I haven't really used it much that way. Reading email in gnus and having the info pop up seems fast enough, so no complaints at least :)

girzel commented 6 years ago

Reading email in gnus and having the info pop up seems fast enough

That's a hashtable lookup, so I'd expect that to be pretty quick regardless.

So about 1 minute.

Gad, that's awful. Last question, then I'll leave you alone: can you eyeball how much of that time is loading, and how much is initialization? (The messages are different.) I don't need anything super exact, just to know if more time is used in one stage or another, so I know where to focus work.

Also, next time I update the package there will be a new option, ebdb-try-speedups, that should help a little bit. It's nil by default; you could set it to t now, and it will take effect when the package gets updated.

girzel commented 6 years ago

I'm going to close this for now -- any further solution is going to be quite a different venture.

tromey commented 6 years ago

Sorry, I never got around to eyeballing the startup. If you'd like I could try profiling it in Emacs maybe? I don't know whether it's easy to upload profile data but maybe it would show something interesting.

One thing I have noticed is that gnus stores its registry as an EIEIO file. This is about 1/3 the size of my ebdb -- but it loads much faster, at least subjectively more than 3x as fast. So I wonder if it is doing something different.

bapiya. ls -lh .gnus.registry.eieio .emacs.d/ebdb 
-rw-r--r--. 1 tromey tromey  15M Sep  9 12:09 .emacs.d/ebdb
-rw-r--r--. 1 tromey tromey 5.7M Sep 15 23:13 .gnus.registry.eieio
girzel commented 6 years ago

Thanks, and no worries, this has already been very helpful. I don't think it's worth going to the trouble of profiling -- I know where most of the slow code is, and it's not anywhere I can reach.

It would still be nice to know the general ratio of time spent in loading to initialization, though. You could do something like:

(let ((eieio-skip-typecheck nil))
  (ebdb-clear-vars)
  (insert (message "starting load: %s" (current-time-string)))
  (eieio-persistent-read "~/path/to/ebdb.dat" 'ebdb-db t)
  (insert (message "starting init: %s" (current-time-string)))
  (ebdb-initialize)
  (insert (message "finished init: %s" (current-time-string))))

Do that once, then switch eieio-skip-typecheck to t, and do it again. That would be very useful.

One thing I have noticed is that gnus stores its registry as an EIEIO file. This is about 1/3 the size of my ebdb -- but it loads much faster, at least subjectively more than 3x as fast. So I wonder if it is doing something different.

The registry is a single object, and 99.9% of the file is data used to construct a single hash table. Your ebdb file holds tens of thousands of objects, and as each one is constructed there's a lengthy process of slot validation and type checking. Setting eieio-skip-typecheck to t will help, but I don't think there are any other knobs that can be used to speed up object construction.
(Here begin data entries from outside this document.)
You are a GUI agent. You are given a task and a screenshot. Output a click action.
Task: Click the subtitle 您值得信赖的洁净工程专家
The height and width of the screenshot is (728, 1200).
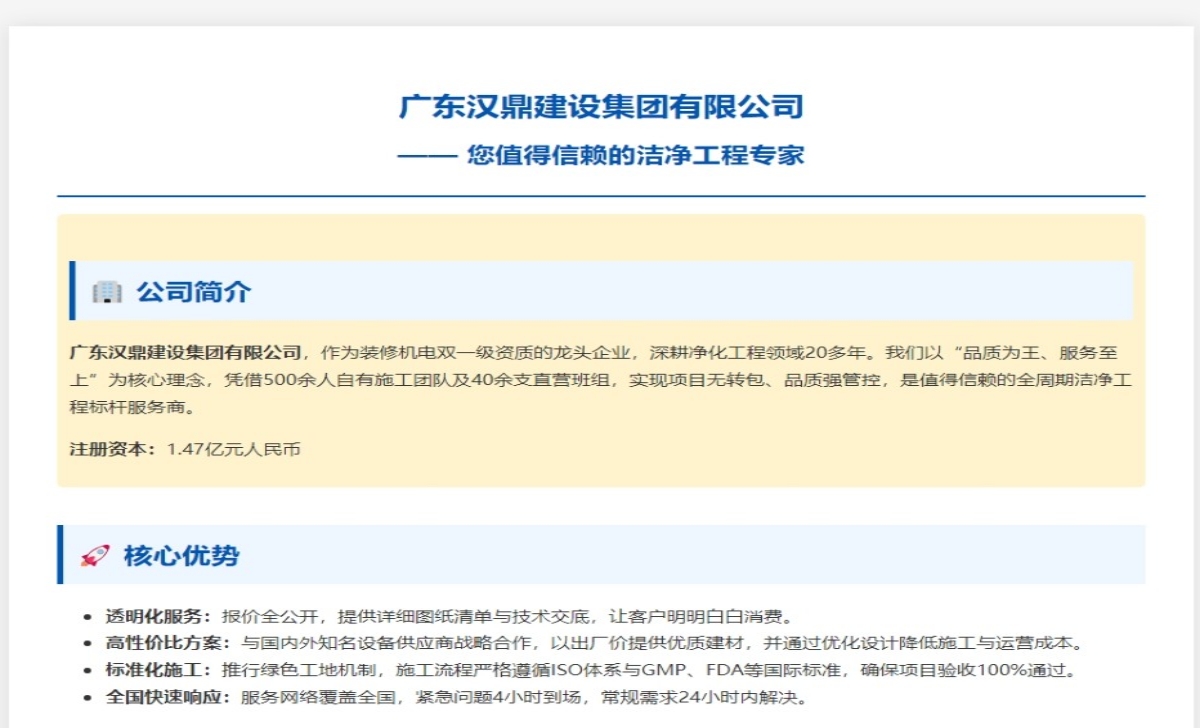(x=635, y=155)
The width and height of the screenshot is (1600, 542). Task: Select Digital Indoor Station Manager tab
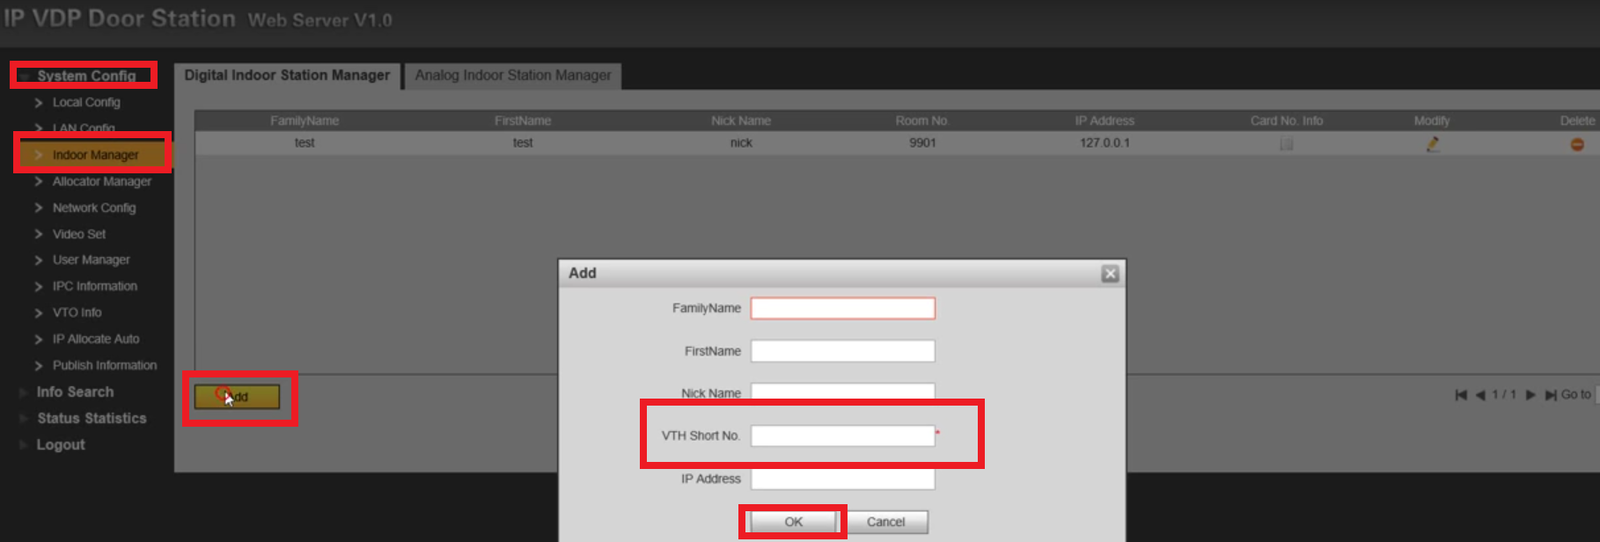tap(288, 76)
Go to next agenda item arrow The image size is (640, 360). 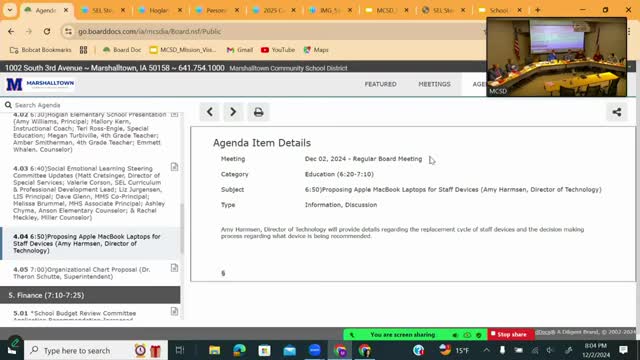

tromey commented 6 years ago

First time:

starting load: Sat Sep 16 11:24:50 2017
starting init: Sat Sep 16 11:25:59 2017
finished init: Sat Sep 16 11:26:05 2017

With skip-typecheck t:

starting load: Sat Sep 16 11:27:31 2017
starting init: Sat Sep 16 11:28:31 2017
finished init: Sat Sep 16 11:28:33 2017
tromey commented 6 years ago

I don't have the version with skip-typecheck, let me do that again.

tromey commented 6 years ago
starting load: Sat Sep 16 11:36:05 2017
starting init: Sat Sep 16 11:37:10 2017
finished init: Sat Sep 16 11:37:14 2017
girzel commented 6 years ago

Well that didn't do anything at all! That's sort of surprising, and disappointing. Anyway, it's still worth leaving ebdb-try-speedups as t -- if I find any more tricks in the future, I'll guard them behind that option.

tromey commented 6 years ago

Hmmm, I have ebdb-try-speedups set in my .emacs. So maybe the first test was invalid.

girzel commented 6 years ago

No, I don't think I've bumped the version number since that option was added -- it shouldn't actually be in your installed EBDB at all. To be sure, I guess you could add it to the let statement and set it to nil...

tromey commented 6 years ago

Aha, yes -- the first try I was still using the one from ELPA. Thanks.